→ THE PROBLEM
Repeat all of the data exactly. Leave nothing out.

→ RECORD SET
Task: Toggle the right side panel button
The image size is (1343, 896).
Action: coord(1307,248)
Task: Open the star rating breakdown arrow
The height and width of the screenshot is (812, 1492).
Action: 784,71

→ OUTPUT BELOW
Task: Toggle the right side panel button
The image size is (1343, 896).
Action: coord(1307,248)
Task: Open the star rating breakdown arrow
The height and width of the screenshot is (812, 1492).
Action: 784,71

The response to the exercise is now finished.